Sunday, January 1, 2012

I'm back baby!

So Rebecca has been on the "down low" (yes please give me some street cred for that) for some time but it's time to dust off those computer keys and bring back some laughter into all your lives!

A NewYear and I am confident there will be tons of craziness in 2012 to write about so I need to flex up the dragon nailed fingers and let's get back into this.

A slight recap of some of the more notorious articles of 2011 that I am sure you all read way to much about when they happened so I won't say much about them other than a few Rebecca nuggets.

Lindsay Lohan - girrrlll, you went from being a cute freckled little thing in Parent Trap to a messed up, methed up, teeth jacked up, over bleached dried out bale of hay looking haired thing that clearly needs to just lay low for awhile.  So do us a favor in 2012 and stay home with your junkie self and do all the drugs you want - just stop flaunting it in public and making yourself look like a high dollar crackhead.

Kardashians - I lump you all into one because let's face it, there isn't much that one of you does that ALL of you are not involved in.  You must get group rates for botox, brazilians and eyebrow waxing.  If only Bruce hadn't gone off and branched away from the family surgeon and gotten himself all jacked up looking like he's made of the same "plastic fantastic" shit that Stretch Armstrong was in the 70's.  But back to the ladies (and yes I use that term loosely).  I'm not sure what the fascination is with the two wanting nothing but black athletes, but I can understand that a lot more than Kourtney and her yuppie want to be baby daddy Scott.  I want to believe that boy is blind since he dresses like a yuppie designer in the 1980's threw up all over him.  I mean what does she see in that douche bag?

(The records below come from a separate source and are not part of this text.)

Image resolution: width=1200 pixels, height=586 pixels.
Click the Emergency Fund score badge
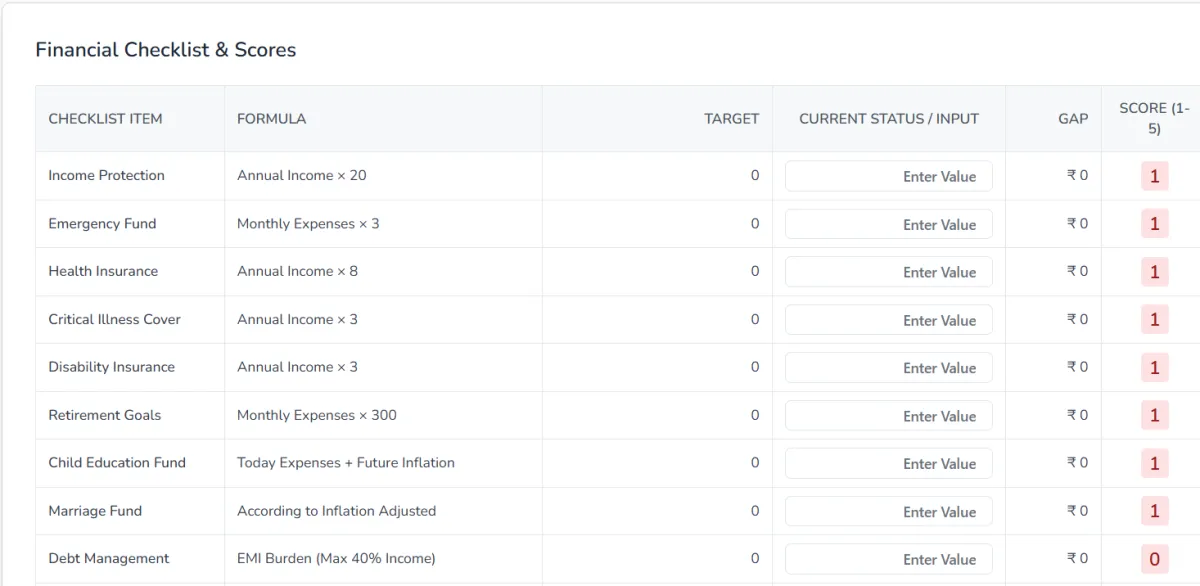(1154, 224)
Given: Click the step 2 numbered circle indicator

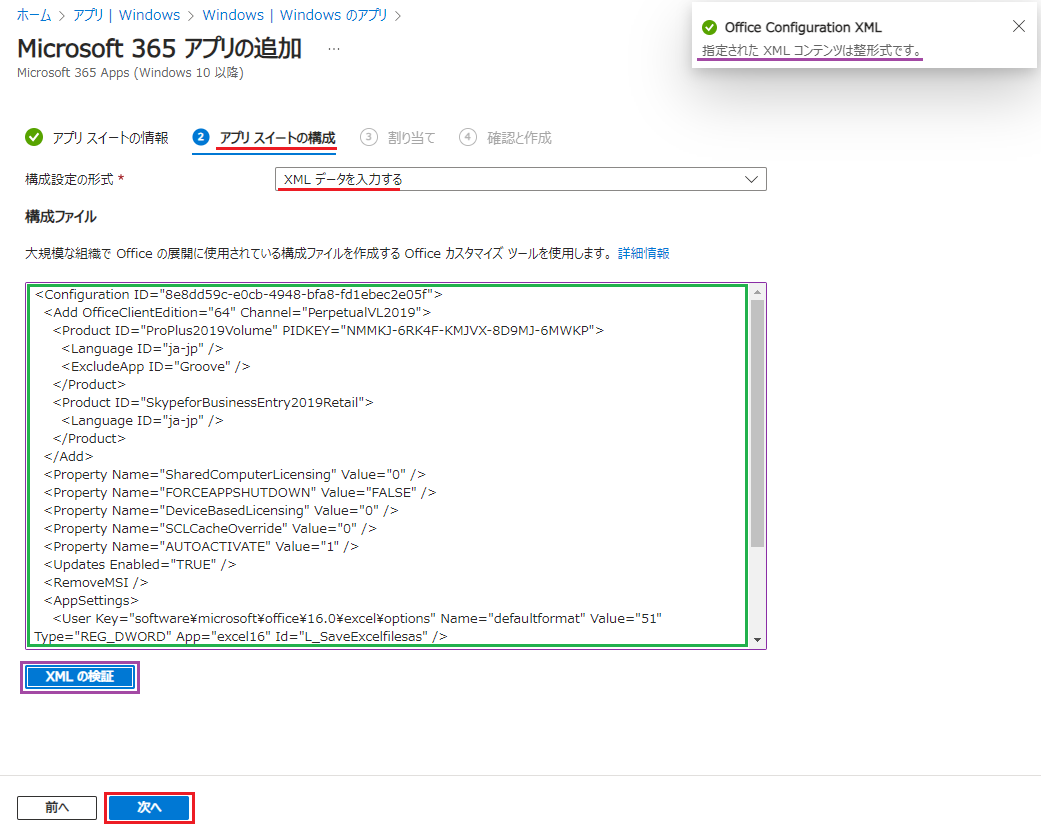Looking at the screenshot, I should click(202, 137).
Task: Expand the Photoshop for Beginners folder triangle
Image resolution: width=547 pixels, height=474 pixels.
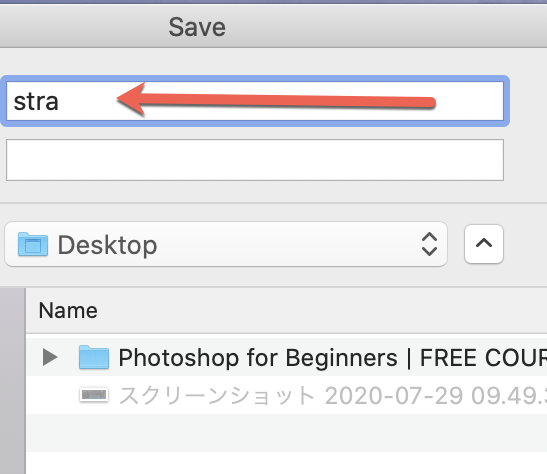Action: pyautogui.click(x=50, y=357)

He dresses like an nerd with ADHD, spend even 5 minutes with him and you will feel like you need to take a shower, and Kourtney actually spend enough time with this guy to get pregnant with his child?  At least there is one up side to it all - when the kid gets a few years older him and Scott will have plenty to do since they will both be on the same maturity level.

Charlie Sheen - not going to even waste my precious manicured fingers to type about him....Lord knows we have seen and heard enough about him to last us through 2012.

Bin Laden - it took us awhile, it wasn't very pretty, but we finally got ya.

Casey Anthony - let's just get down to the basics.  She DID IT, we all know she DID IT, she knows she DID IT, and when she dies, her and OJ can sit together in Hell talking about how the DID IT.

And those are just five of some of the thousands of "f-d up" stories of 2011.  I could go into detail on all the celebrity breakups (yawn), or the extreme weather that occurred (even Rebecca has a moral compass and knows that's off limits as far as humor), or all the politicians that got caught with their weiners out (yes, that was a classic weiner joke).  But we have all year for those type of things too look back on and I'm sure many more in 2012.

So here's to a great, CRAZY 2012 Bitches!!!

And that's the latest from Rebecca....keeping it real.